The company intends to issue USD 66 billion worth of JPYC over the next three years, as well as gave the digital assets used widely internationally. However, initially, JPYC does not aim to charge transaction fees, planning to encourage its usage. Instead, the company is set to earn money from interest on holding of JGBs. According to officials, the main goal of JPYC is to facilitate innovation by providing startups with access to low transaction and settlement fees. They added that scaling global interoperability would also benefit the company, with it being open to capital tie-ups.
Japan’s stablecoin market
As interest in stablecoins has been gaining interest at a global level, Japan’s three largest financial institutions are set to jointly issue the digital assets, according to reports from the beginning of October 2025. However, people familiar with the matter at hand stated that yen stablecoins will not have the same momentum as those backed by the USD, which, since President Donald Trump’s significant backing, have increased significantly and account for over 99% of global stablecoin supply.
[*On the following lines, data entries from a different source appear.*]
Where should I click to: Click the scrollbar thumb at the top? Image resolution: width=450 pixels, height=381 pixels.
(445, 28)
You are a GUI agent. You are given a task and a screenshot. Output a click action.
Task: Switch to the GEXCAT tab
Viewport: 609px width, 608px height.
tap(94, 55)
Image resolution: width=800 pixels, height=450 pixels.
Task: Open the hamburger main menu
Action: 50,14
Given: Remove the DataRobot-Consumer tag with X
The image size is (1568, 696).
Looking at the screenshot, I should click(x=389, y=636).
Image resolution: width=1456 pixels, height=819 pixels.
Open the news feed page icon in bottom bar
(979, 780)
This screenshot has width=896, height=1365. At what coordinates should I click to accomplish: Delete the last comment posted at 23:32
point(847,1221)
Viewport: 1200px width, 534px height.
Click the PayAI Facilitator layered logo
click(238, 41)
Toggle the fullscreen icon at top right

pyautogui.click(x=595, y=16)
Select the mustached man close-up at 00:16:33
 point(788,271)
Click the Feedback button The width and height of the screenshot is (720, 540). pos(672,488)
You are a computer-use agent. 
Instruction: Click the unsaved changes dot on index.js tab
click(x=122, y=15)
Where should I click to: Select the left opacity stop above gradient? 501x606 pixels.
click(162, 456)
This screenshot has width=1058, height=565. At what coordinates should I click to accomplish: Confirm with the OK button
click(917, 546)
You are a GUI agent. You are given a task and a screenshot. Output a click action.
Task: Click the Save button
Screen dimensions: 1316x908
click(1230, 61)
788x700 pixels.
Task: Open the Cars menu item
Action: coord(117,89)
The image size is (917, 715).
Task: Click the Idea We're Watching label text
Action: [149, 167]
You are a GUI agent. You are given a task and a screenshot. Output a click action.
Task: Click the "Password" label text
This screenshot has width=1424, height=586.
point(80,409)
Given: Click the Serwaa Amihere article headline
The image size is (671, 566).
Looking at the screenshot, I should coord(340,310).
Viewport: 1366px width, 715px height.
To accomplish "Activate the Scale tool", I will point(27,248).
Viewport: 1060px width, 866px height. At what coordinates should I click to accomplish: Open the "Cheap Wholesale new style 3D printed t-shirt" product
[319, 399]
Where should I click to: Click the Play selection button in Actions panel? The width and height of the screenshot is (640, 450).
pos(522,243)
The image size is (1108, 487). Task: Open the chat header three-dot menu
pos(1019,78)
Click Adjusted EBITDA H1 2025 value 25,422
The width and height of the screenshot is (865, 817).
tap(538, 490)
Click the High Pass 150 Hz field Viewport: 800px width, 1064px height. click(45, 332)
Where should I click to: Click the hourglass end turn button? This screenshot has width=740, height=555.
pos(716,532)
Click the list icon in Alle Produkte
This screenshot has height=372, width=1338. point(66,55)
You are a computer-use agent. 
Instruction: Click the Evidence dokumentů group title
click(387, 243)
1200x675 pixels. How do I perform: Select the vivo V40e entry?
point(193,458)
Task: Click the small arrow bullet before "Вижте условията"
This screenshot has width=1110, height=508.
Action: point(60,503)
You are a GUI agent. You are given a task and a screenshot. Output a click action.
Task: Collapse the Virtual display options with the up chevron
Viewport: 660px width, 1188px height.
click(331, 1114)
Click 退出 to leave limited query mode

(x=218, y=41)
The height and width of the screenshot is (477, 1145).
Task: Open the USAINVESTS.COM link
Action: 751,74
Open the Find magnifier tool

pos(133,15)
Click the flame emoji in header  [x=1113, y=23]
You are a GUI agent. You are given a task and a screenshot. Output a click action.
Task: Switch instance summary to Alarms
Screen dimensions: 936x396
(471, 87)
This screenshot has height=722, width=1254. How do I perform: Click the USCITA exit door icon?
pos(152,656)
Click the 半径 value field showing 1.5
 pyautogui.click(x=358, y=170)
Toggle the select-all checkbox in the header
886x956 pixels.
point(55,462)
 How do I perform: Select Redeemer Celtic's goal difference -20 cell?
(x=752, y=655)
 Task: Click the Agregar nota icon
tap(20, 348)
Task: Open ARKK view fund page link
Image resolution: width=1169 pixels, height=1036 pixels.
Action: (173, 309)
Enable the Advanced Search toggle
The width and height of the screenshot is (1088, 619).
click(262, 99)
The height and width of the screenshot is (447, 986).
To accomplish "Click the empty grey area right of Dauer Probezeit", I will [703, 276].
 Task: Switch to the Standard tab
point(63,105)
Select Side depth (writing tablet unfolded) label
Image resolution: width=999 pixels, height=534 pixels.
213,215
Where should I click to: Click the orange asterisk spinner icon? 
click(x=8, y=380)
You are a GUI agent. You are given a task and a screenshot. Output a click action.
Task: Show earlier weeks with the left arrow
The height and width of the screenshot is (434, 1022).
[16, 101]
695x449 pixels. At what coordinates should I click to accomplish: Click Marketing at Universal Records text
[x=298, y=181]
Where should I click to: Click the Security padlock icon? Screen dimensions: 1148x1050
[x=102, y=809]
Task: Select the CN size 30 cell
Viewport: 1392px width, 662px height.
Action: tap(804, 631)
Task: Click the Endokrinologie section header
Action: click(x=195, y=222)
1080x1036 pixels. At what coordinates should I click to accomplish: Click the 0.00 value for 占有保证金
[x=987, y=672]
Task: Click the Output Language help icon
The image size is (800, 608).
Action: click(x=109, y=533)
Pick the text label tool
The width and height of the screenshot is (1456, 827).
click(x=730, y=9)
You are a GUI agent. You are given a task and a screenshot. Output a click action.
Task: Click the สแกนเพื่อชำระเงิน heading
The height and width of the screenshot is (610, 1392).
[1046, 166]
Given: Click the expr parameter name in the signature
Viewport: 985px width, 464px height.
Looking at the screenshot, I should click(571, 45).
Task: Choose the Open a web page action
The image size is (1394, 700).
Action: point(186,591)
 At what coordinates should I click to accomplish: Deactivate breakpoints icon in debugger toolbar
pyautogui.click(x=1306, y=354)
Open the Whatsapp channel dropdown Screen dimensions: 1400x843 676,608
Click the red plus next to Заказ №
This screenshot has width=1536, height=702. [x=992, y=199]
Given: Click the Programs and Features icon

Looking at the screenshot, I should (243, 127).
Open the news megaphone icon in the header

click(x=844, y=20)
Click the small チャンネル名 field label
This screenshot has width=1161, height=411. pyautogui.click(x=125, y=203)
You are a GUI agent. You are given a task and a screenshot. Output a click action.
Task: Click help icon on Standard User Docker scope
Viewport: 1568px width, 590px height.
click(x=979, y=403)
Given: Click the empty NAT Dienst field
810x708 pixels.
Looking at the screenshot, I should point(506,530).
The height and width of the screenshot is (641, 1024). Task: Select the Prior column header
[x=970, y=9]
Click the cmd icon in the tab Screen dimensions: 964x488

Furthermore, the same sources mentioned that it was not yet certain if yen stablecoins will actually become widespread in Japan. If large financial institutions enter the market, it could accelerate the adoption of stablecoins, but this could take a minimum of three years. At the same time, regulators have also voiced concerns about the digital assets, saying that they could lead to the movement of funds outside regulated banking systems and potentially weaken the role of commercial banks in worldwide payment flows.